About this task>
For this exercise, transcribe all of the records exactly as given.

Given data>

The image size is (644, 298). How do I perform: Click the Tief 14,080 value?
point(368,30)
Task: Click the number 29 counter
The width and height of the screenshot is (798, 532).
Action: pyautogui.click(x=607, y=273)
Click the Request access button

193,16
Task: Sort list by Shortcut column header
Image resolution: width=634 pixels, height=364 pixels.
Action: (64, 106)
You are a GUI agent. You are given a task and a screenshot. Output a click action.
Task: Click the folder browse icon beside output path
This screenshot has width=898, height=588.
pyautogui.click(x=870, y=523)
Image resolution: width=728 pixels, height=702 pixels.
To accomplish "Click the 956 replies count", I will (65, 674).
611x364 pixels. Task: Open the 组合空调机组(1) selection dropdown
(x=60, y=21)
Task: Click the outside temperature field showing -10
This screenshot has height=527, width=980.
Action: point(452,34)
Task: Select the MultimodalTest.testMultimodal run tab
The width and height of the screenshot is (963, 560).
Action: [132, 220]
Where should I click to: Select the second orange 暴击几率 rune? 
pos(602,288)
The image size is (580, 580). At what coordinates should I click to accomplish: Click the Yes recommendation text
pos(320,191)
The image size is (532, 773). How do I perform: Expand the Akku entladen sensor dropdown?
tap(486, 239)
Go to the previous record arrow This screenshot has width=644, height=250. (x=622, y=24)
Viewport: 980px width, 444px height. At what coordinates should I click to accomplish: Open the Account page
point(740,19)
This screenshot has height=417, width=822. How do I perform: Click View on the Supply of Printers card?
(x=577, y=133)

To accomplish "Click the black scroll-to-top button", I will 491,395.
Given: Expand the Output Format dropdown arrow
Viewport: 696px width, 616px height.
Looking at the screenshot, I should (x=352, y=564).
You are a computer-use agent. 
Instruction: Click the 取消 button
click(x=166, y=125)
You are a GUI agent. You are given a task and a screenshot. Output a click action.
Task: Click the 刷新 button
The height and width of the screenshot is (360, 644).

Answer to the exercise>
The image size is (644, 298). How do I perform: Click the Tief 14,080 value?
point(368,30)
Task: Click the number 29 counter
The width and height of the screenshot is (798, 532).
Action: pyautogui.click(x=607, y=273)
Click the Request access button

193,16
Task: Sort list by Shortcut column header
Image resolution: width=634 pixels, height=364 pixels.
Action: (64, 106)
You are a GUI agent. You are given a task and a screenshot. Output a click action.
Task: Click the folder browse icon beside output path
This screenshot has width=898, height=588.
pyautogui.click(x=870, y=523)
Image resolution: width=728 pixels, height=702 pixels.
To accomplish "Click the 956 replies count", I will (65, 674).
611x364 pixels. Task: Open the 组合空调机组(1) selection dropdown
(x=60, y=21)
Task: Click the outside temperature field showing -10
This screenshot has height=527, width=980.
Action: point(452,34)
Task: Select the MultimodalTest.testMultimodal run tab
The width and height of the screenshot is (963, 560).
Action: [132, 220]
Where should I click to: Select the second orange 暴击几率 rune? 
pos(602,288)
The image size is (580, 580). At what coordinates should I click to accomplish: Click the Yes recommendation text
pos(320,191)
The image size is (532, 773). How do I perform: Expand the Akku entladen sensor dropdown?
tap(486, 239)
Go to the previous record arrow This screenshot has width=644, height=250. (x=622, y=24)
Viewport: 980px width, 444px height. At what coordinates should I click to accomplish: Open the Account page
point(740,19)
This screenshot has height=417, width=822. How do I perform: Click View on the Supply of Printers card?
(x=577, y=133)

To accomplish "Click the black scroll-to-top button", I will 491,395.
Given: Expand the Output Format dropdown arrow
Viewport: 696px width, 616px height.
Looking at the screenshot, I should (x=352, y=564).
You are a computer-use agent. 
Instruction: Click the 取消 button
click(x=166, y=125)
You are a GUI agent. You are given a task and a screenshot. Output a click action.
Task: Click the 刷新 button
The height and width of the screenshot is (360, 644).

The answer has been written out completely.